Hiurda La Bête de la Terre des Rois Manteau Blanc - Partie 2

Manteau Blanc - Partie 2


L’hiver serait passé et son peuple serait prêt à reprendre les combats sans avoir à entacher leur parole.

L’Ansatt du clan Solv Skjold, inhabituellement silencieux jusque là, tapa du poing sur la table.

« Cesse donc tes énigmes, Sorcier ! À qui veux-tu marier la princesse ? »

Ce clan n’était pas réputé pour leur intelligence, et leur Ansatt était visiblement le seul à ne pas avoir fait le rapprochement. Il précisa :

« Marions-la à Fryktebjorn. »

Leif retrouva un air sérieux avant de répondre.

« Et la pauvre fille ? »

Ulrik sentit sa colère monter sans vraiment savoir pourquoi. Son plan était bon, il ne voulait aucun mal à la fille de l’Empereur. D’après leurs expériences des coutumes de la Død Varmt, elle n’avait sûrement pas pu donner son avis, mais il se devait de faire au mieux pour son propre peuple.
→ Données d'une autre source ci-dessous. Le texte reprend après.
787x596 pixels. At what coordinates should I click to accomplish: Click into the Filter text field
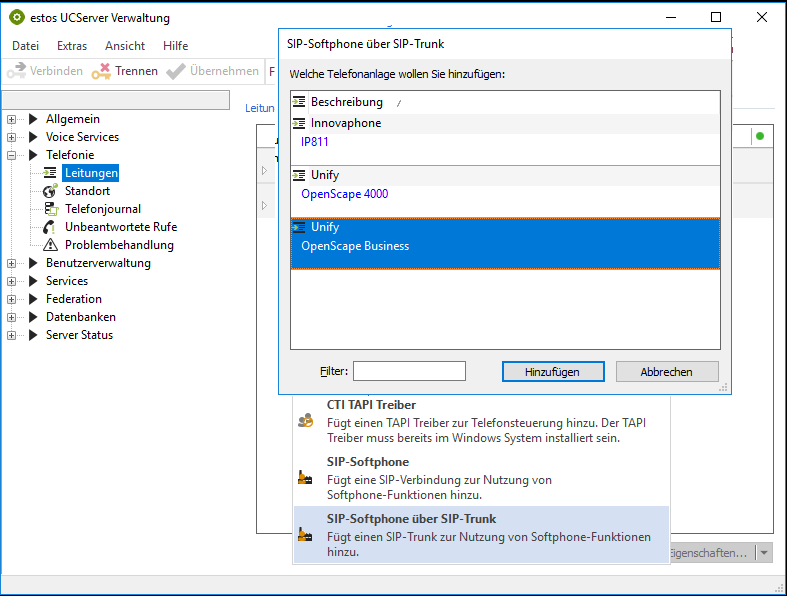(409, 371)
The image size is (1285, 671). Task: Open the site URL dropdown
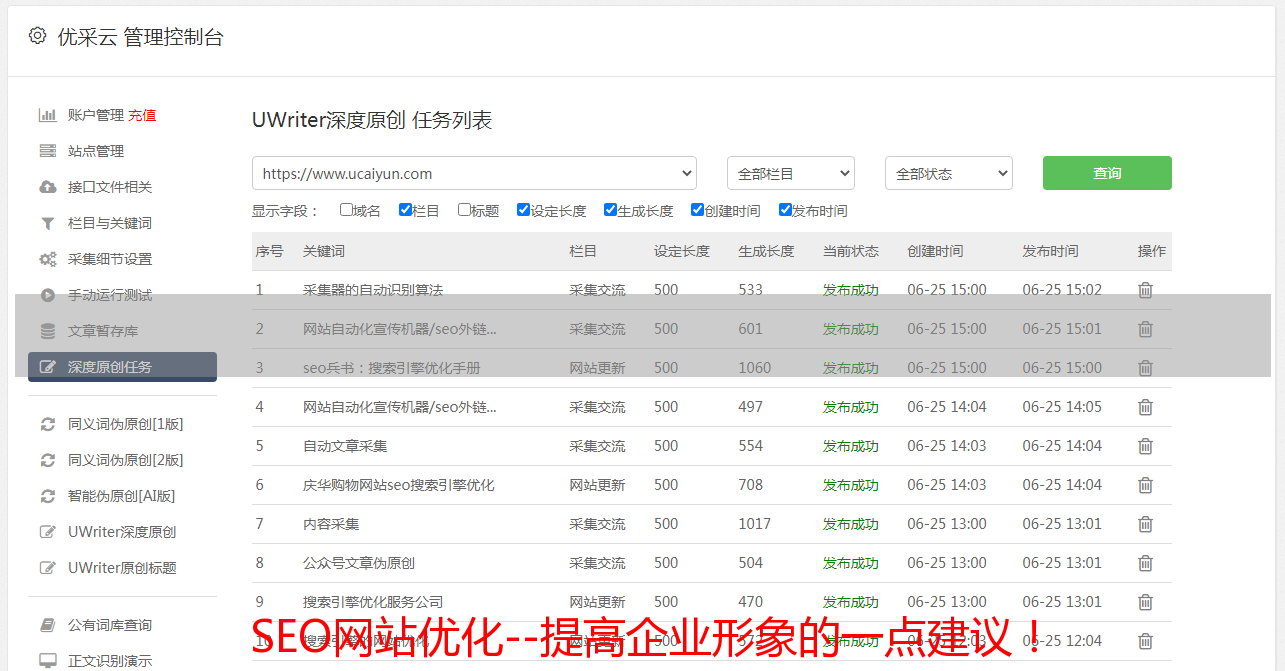click(x=474, y=173)
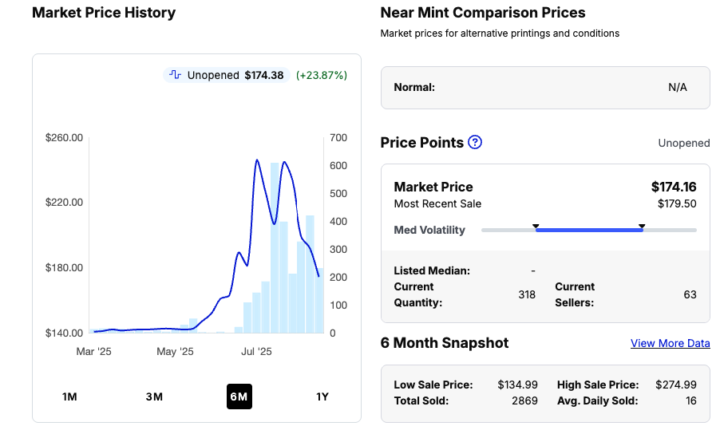This screenshot has width=720, height=434.
Task: Click the left volatility range marker triangle
Action: 535,227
« Tu prétends qu’elle sera moins libre ici, parmi nous, que chez elle ? Qui ici n’a pas vu la manière dont ils traitent leurs femmes ? Vous avez eu affaire à la population autant que moi… »

Les Ansatte acquiescèrent gravement. Comment pouvait-on se considérer comme civilisé d’un côté et, d’un autre, utiliser la moitié de sa population comme de la perte acceptable sans sourciller ? Pire encore, violer ses propres filles pour s’occuper dans l’ennui. L’hilarité laissa place à des expressions de colère et de dégoût.

Leif acquiesça.

« Très bien, Sjel. Comme tu voudras, mais elle te haïra pour ça. »
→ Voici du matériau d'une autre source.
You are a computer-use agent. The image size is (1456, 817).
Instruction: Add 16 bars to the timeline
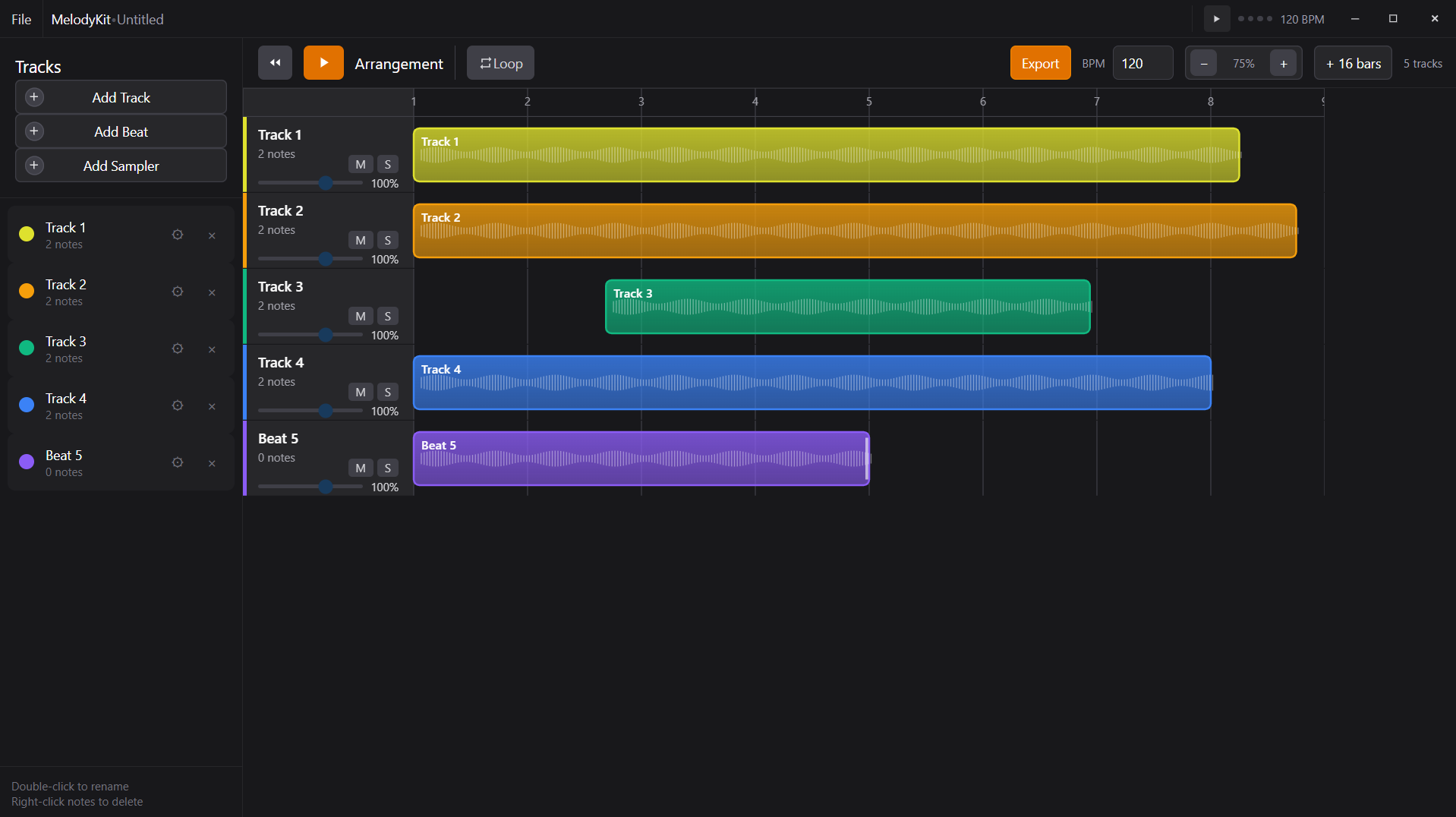click(x=1353, y=63)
Ulrik en était bien conscient. Ça restait tout de même la meilleure solution. Il plaça sa cape sur ses épaules et se dirigea vers la grande double porte du Hovedhuren.

« J’aurai toute une vie pour me rattraper. »

Et il sortit sous la neige.



Manteau Blanc

Les cahots de la route secouaient la voiture en tout sens. C’était la première fois qu’elle voyageait dans un véhicule à roues, et son dos n’appréciait pas le traitement. Les coussins en velours de la banquette n’atténuaient que très peu les bosses et aspérités du chemin de terre.

Les barbares avaient rejoint la calèche à la sortie des jardins de la Maison des Bureaux de son père. Ils avaient échangé quelques mots simples avec les soldats de l’Empereur lorsque ceux-ci se retirèrent, leur laissant la garde d’Ishta. Personne ne prit la peine de lui adresser la parole, elle aurait été bien incapable d’ouvrir la bouche en réponse de toute façon. Son cerveau ne sachant plus s’il devait être choqué de ce qui venait de se passer ou inquiet de ce qui allait arriver dans un futur proche.

La dernière phrase du Chambellan tournait en boucle dans sa tête, tandis que les larmes envahissaient ses yeux. Elle pleurait quand les gardes repartirent pour le palais. Elle pleurait quand les barbares reprirent la route, chevauchant autour de la calèche, et elle pleurait toujours alors que Doosara se couchait à l’horizon et que le ciel prenait une teinte violette. Son corps meurtri et souillé tremblait d’épuisement. Ses joues étaient brûlées par le sel de sa détresse et sa vision était trouble.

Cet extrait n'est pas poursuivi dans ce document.